We hadn't thought to make dinner reservations anywhere, so we went back to our hotel and ordered ham sandwiches and champagne from room service.
On our last evening in Berlin, we were coming back to the Western side when we realized that we had to use or lose our ostmarks. Since there was nothing to buy, we stopped in a small bar-restaurant, the Volga, located near the Russian Embassy.
Not knowing exactly what it was - but having visions of something that tasted like a liquid version of a Butter Rum Lifesaver - I ordered a grog. Jim more carefully - he thought - order a rum and coke. Neither drink was actually drinkable.

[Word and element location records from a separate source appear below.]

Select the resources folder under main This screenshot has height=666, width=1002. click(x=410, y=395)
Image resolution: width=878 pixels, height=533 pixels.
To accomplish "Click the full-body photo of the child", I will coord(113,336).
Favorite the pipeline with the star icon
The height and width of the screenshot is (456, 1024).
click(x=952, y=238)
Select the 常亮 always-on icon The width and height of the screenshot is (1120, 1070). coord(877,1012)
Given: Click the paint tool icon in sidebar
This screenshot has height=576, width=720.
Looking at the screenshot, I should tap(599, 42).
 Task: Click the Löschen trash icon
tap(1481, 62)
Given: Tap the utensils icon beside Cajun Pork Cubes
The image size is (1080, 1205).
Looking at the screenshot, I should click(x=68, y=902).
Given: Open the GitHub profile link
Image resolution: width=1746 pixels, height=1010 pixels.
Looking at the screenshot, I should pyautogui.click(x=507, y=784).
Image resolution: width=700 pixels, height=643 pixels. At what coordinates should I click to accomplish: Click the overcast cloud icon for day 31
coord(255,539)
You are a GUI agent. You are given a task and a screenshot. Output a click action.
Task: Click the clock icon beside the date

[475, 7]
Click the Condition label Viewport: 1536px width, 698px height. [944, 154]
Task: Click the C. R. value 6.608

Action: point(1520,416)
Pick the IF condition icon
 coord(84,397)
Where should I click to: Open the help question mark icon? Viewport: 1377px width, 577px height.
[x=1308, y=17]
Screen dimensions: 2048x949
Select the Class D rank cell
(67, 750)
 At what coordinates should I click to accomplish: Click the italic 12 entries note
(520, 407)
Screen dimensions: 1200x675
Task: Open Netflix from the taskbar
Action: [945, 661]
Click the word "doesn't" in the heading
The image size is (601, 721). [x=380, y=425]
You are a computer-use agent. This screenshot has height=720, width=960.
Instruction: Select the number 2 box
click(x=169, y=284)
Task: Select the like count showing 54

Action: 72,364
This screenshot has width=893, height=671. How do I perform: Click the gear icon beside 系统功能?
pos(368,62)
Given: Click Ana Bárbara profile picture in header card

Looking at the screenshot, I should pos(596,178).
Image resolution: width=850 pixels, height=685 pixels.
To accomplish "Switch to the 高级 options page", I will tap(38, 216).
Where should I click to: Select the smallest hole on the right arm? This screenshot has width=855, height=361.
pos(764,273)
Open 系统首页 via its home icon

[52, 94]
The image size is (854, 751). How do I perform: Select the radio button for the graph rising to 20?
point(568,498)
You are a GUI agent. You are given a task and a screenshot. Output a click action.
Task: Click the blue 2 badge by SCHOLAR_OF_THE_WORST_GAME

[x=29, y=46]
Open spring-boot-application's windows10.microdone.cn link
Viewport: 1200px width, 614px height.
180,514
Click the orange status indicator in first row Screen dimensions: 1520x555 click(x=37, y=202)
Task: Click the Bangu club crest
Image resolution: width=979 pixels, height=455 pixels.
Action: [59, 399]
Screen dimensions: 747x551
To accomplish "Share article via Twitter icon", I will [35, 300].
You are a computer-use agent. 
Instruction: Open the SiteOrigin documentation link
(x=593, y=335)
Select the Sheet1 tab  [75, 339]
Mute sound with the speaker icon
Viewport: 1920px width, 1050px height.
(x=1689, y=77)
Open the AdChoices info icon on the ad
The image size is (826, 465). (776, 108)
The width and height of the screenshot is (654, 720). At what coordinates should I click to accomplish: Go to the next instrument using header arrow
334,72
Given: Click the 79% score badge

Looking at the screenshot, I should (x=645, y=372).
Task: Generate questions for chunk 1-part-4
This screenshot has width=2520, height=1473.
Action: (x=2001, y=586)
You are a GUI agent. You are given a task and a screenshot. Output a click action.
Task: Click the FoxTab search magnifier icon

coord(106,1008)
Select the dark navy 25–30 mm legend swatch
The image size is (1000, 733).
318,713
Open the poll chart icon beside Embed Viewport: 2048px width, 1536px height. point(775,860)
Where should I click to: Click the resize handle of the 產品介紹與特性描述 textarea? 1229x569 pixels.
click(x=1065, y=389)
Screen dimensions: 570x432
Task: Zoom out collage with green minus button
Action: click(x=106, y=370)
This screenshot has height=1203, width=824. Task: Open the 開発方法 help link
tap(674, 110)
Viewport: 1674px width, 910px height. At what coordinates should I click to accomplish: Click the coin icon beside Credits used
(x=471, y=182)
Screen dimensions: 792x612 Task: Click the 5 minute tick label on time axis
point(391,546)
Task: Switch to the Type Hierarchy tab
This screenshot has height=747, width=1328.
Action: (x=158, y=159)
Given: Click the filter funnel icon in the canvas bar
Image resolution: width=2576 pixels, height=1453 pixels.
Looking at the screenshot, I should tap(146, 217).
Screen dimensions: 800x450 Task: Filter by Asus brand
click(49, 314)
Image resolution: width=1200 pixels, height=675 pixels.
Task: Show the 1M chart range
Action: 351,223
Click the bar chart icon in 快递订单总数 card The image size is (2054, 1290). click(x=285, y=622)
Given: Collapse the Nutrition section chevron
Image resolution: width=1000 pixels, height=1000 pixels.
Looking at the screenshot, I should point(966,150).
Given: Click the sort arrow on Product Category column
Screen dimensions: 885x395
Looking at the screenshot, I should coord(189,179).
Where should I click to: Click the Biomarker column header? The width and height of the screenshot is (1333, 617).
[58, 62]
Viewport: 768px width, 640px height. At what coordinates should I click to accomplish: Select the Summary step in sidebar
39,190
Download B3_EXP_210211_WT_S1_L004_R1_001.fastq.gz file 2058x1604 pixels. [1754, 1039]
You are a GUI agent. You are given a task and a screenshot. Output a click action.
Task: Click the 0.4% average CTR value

I gave my grog a sniff and felt both lung and liver damage.
Jim looked around and said, "Just think of it. The drinks are terrible. The food's lousy. And up until a couple of weeks ago, the guy at the next table was probably spying on you."
And so it was.
The trip to Berlin was one of the best I've ever taken.
If nothing else, it was nice to see Germans in the news positively for the first time in, oh, nearly a century. (Note: November 9, 1989 was the 51st anniversary of Kristallnacht.)
The rest, as the saying goes, is history...
Where were you when the Wall fell?
Me?
Maybe not on November 9th. But I was there.
3 comments:
If the bottle rocket nearly missed your head, that means it hit you!
And where were you when I needed a proof-reader? Anyway, should have been 'nearly hit' or 'barely missed' said head. Thanks.
Let's hoist a half-empty glass to Maureen's wit.